ÜNLÜ TIP DERGİSİ O MAKALEYİ GERİ ÇEKTİ
Ünlü tıp dergisi The Lancet'in corona tedavisinde kullanılan hidroksiklorokin ilacının ölüme sebep olduğu makaleyi özür dileyerek geri çekmesiyle ilgili konuşan Savaş, daha önce “Makale geçerli bilimsel kriterlere sahip değil. İlaç firmaları hidroksiklorokine kumpas kuruyor. Bir dolarlık bu ilaç yerine binlerce dolarlık ilaç pazarlanmak isteniyor. Ülkemiz ve dünya oyuna gelmemeli” uyarısında bulunduğunu hatırlatarak, makalenin geri çekilmesinden mutlu olduğunu söyledi.
“KARŞI ÇIKMAKTAN KORKTULAR”
Dr. Serdar Savaş, makaledeki verilerin sayısının fazla olduğunu ifade ederek, şunları söyledi.
* Bu makale çok önemli bir dergide çıktı; 96 bin örneklem 675 merkez dendi.
* Bunların hepsi, eğer o makalenin özünü anlayarak okumazsanız, ‘Vay Lancet'te yayımlandı, ben buna nasıl karşı çıkarım’ diye kendinizi korkutursunuz.

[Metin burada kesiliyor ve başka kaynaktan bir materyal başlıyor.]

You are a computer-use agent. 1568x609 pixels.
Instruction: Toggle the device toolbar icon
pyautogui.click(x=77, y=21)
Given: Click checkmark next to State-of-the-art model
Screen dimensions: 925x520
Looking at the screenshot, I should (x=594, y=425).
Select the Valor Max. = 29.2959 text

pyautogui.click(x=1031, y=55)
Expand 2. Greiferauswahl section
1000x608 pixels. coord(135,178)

* Buna dünyada ilk ve tek olarak ben karşı çıktım.
“KOMPLEKSİM YOK”
Savaş, makaleye yönelik çıkışının ardından özellikle sosyal medyada topa tutulduğunu ve kendisine yönelik, “Amerika şöyle yaptı. Fransa yasakladı, Dünya Sağlık Teşkilatı bunu durdurdu. Sen kimsin ki buna karşı çıkıyorsun” diye eleştiriler yapıldığını belirterek, “Ben de dedim ki; Benim Amerikalıya, Fransız'a bir kompleksim yok. Ben konumumu iyi bilirim. Bunların hepsinden de iyi biliyorum. Bu yanlıştır” cevabını verdiğini ifade etti.
“UMARIM UTANIRLAR”
The Lanset'in ve yayıncıların özür dilediğini, “Utanıyoruz” ifadesini kullandıklarını aktaran Savaş, şunları söyledi:
* Umarım bana hakaret edenler de utandıklarını ifade ederler.

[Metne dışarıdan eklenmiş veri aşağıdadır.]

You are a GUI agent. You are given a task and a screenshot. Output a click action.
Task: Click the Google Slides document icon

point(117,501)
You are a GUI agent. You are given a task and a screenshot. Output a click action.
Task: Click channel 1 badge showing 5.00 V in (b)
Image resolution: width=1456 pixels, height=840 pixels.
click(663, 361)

* Benim yapmaya çalıştığım 1 dolarlık ilacı 10 bin liraya satma tuzağına Türkiye'yi ve dünyayı düşürmemekti. Çok şükür başarılı oldum.
* Ülkemde dünya da bu tuzağa düşmedi. DSÖ'de bu ilaç üzerindeki tüm kısıtlamaların kaldırıldığını açıkladığını duyurdu.